Ritesh Kotak is helping his employers navigate the challenges of digital disruption. 

Ritesh Kotak spent over five years in the Toronto Police Service working directly for the Deputy Chief of Police developing social, cyber, and digital platforms to help combat crime. He enrolled in the MBA program at the University of Edinburgh Business School to catalyze a career transition out of policing and into cybersecurity and digital consulting for global businesses including the tech giant, Microsoft. 

Bursting the bubble 

“In policing, you develop a homogeneous way of thinking as you’re surrounded by police officers, detectives, analysts, and the courts,” he says. “It’s a bubble. I needed to burst it and be exposed to points of view from other industries, so the natural thing for me to do was the MBA, where people come together from every profession.” 

Since graduating a year ago, the Canadian has used the MBA to deliver value to many employers as a freelance consultant—helping them navigate the challenges of technological disruption. Kotak cites the example of helping a major technology company develop an analytical tool that can predict specific crimes—a topic that he wrote his MBA dissertation on, which guided his work. 

While there are obvious use cases for the police service, Kotak says the MBA helped him to “think outside of the box.” He advised another client on how to break into new global markets, applying the analytical tool to other industries including health care, where he could predict staffing needs.
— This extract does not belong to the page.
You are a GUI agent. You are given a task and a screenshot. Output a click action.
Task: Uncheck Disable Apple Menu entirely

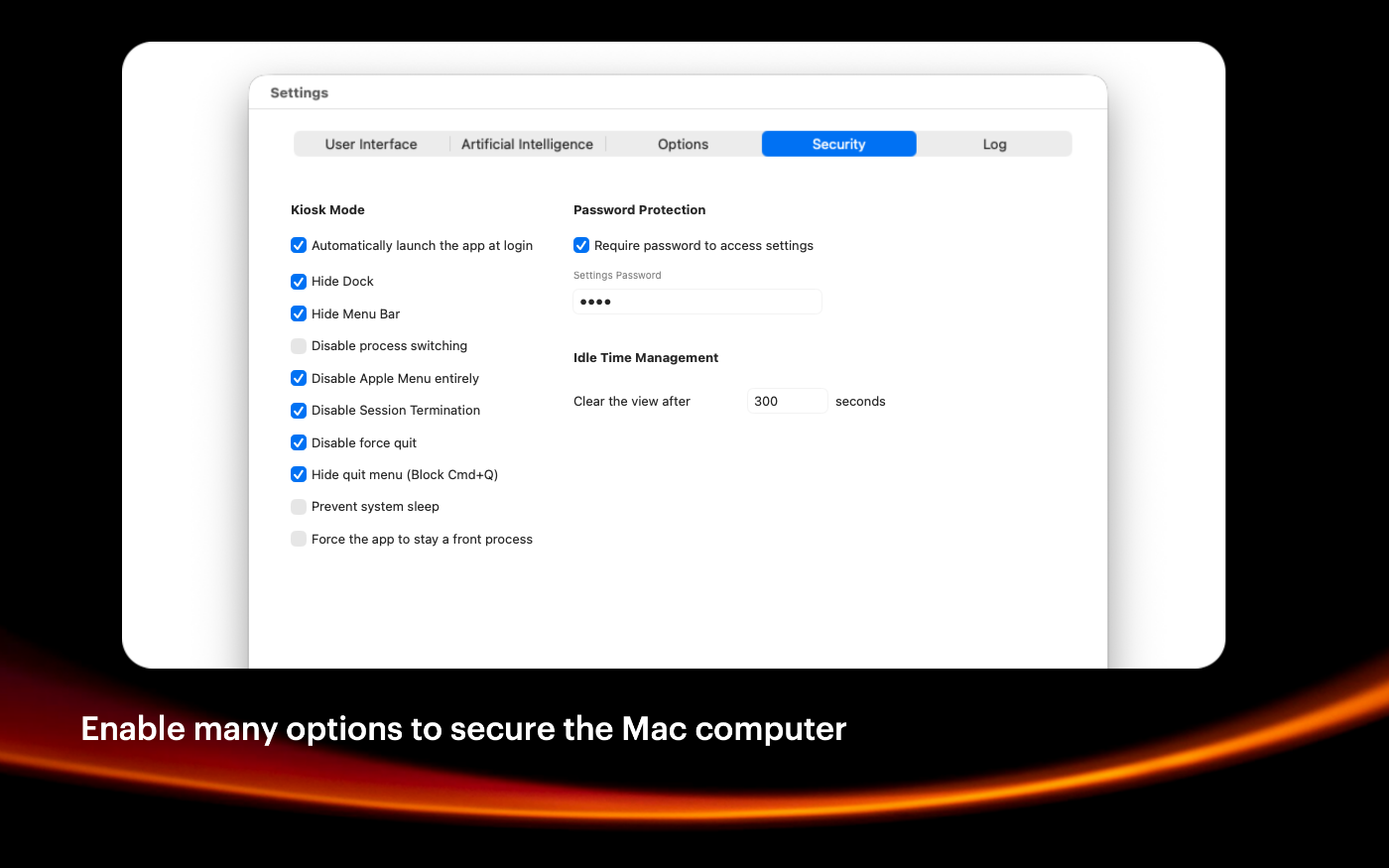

After all, MBA students develop sector-specific insights from a curriculum covering broad business contexts via case studies and consultancy projects. 
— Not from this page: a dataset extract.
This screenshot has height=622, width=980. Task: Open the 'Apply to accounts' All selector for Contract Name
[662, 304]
“The technology requires significant investment and, as it’s for a very niche market, it’s difficult to scale it and show the ROI (return on investment),” says Kotak. “I used my MBA dissertation to research other markets, giving the tool wider application.” 

A collaborative global network 

As well as the MBA syllabus itself, the consultant has made use of his business school network of experienced candidates around the world, with whom Kotak communicates and collaborates effectively with. It was Edinburgh alumni who helped him conduct feasibility studies for applying the analytical tool to new markets. 

“If I come across something I don’t understand, I can pick up the phone, call someone somewhere else in the world who has the same training as me, and they will help,” he says. “My end product is vastly different and much better than what it was, because of the MBA network.” 

The project is just being rolled out and Kotak believes it will bring bottom-line benefits to the companies he works with. More accurate demand forecasting can help keep costs down and, in the case of policing, can reduce the economic cost of victimization, he says. “We can decrease the probability of crimes being repeated in the same neighborhood by placing more policing resources in crime hotspots.” 

Mixing with classmates from across the globe also developed Kotak’s cross-cultural collaboration skills, which he has put to use for his employers. He attended a world internet summit in China as a speaker and also completed an exchange at Peking University in Beijing as part of the MBA program. 

The experience helped him introduce his clients to new ways of communicating with different cultures using technology. For instance, he got Police Services in Canada to leverage the Chinese messaging app WeChat and microblogging sites to relay public safety warnings to the local Chinese community, in Mandarin. 

“It has reduced costs because WeChat is free to use,” Kotak says. “And it builds the police force’s legitimacy with that specific community. As a result, we have built trust and that can improve public safety—the police’s ultimate aim.”